ASSIGNED TASK: In the listing below, locate the line containing "You are a computer-use" and the line containing "Instruction: Choose Upgrade to Pro in sidebar". Output both of them and every line between, exactly as written, and nothing more.

SUPPLIED DATA:
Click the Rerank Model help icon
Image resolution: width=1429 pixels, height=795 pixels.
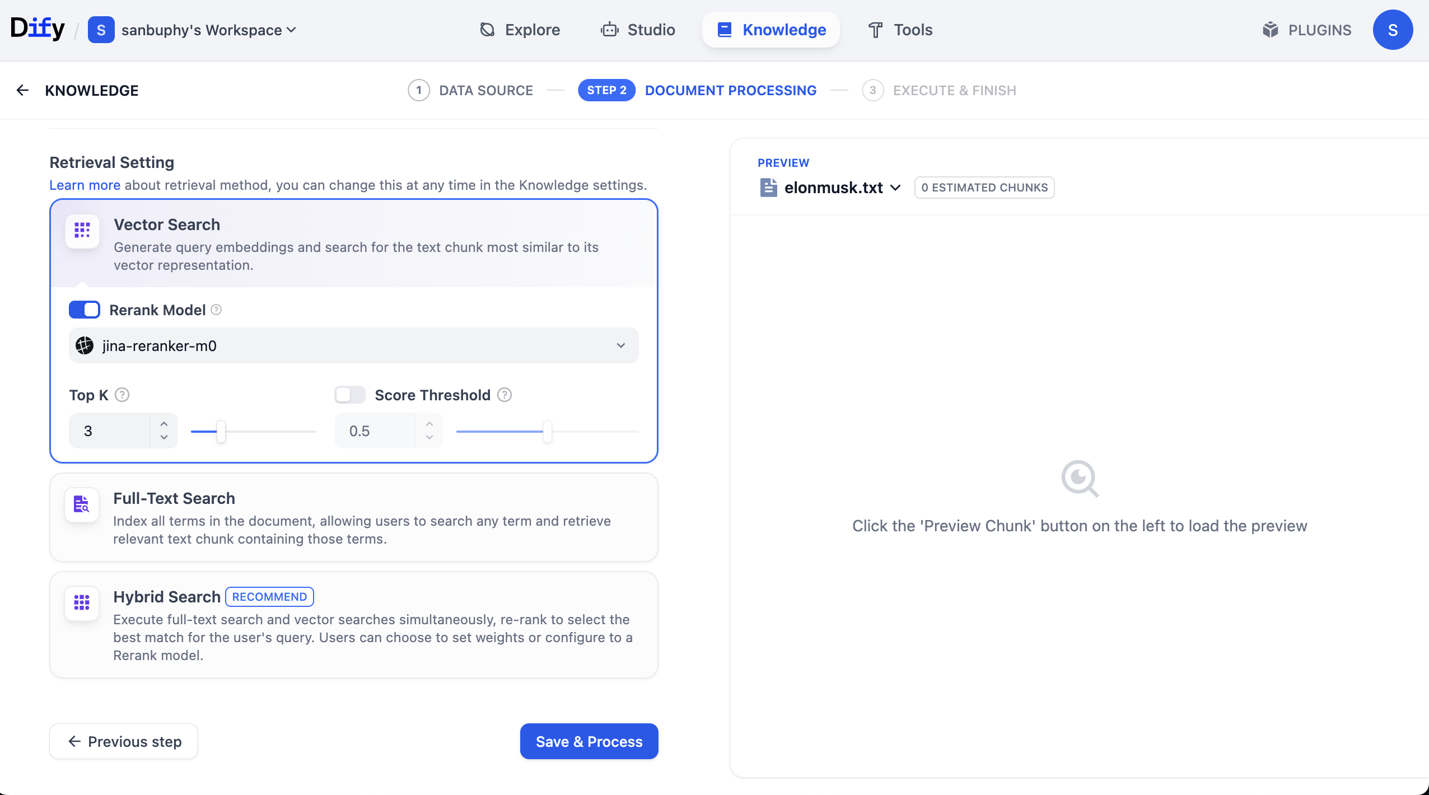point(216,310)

* * *

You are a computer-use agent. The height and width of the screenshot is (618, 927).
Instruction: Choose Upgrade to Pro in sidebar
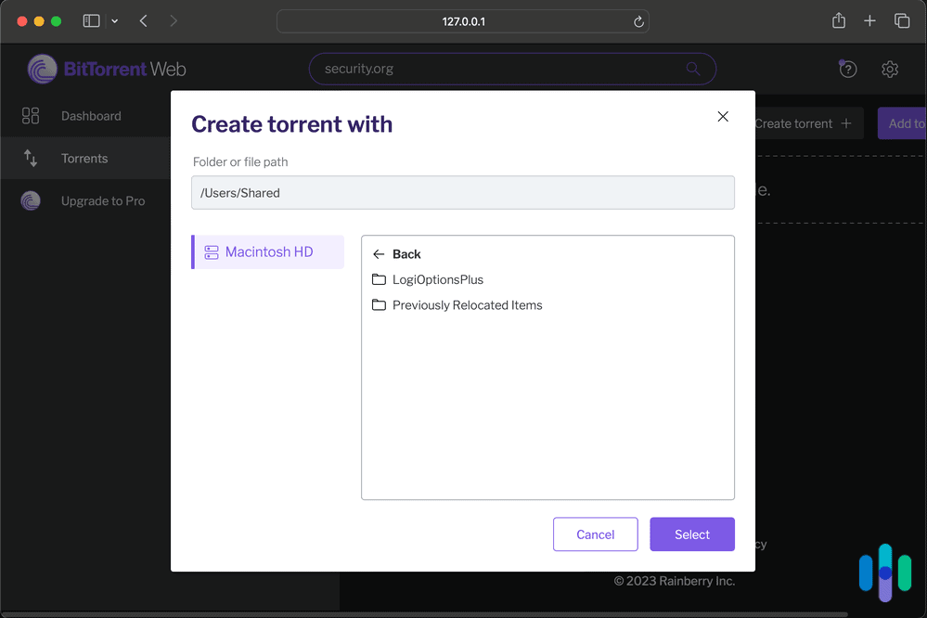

WRITTEN RESPONSE:
You are a computer-use agent. The height and width of the screenshot is (618, 927).
Instruction: Choose Upgrade to Pro in sidebar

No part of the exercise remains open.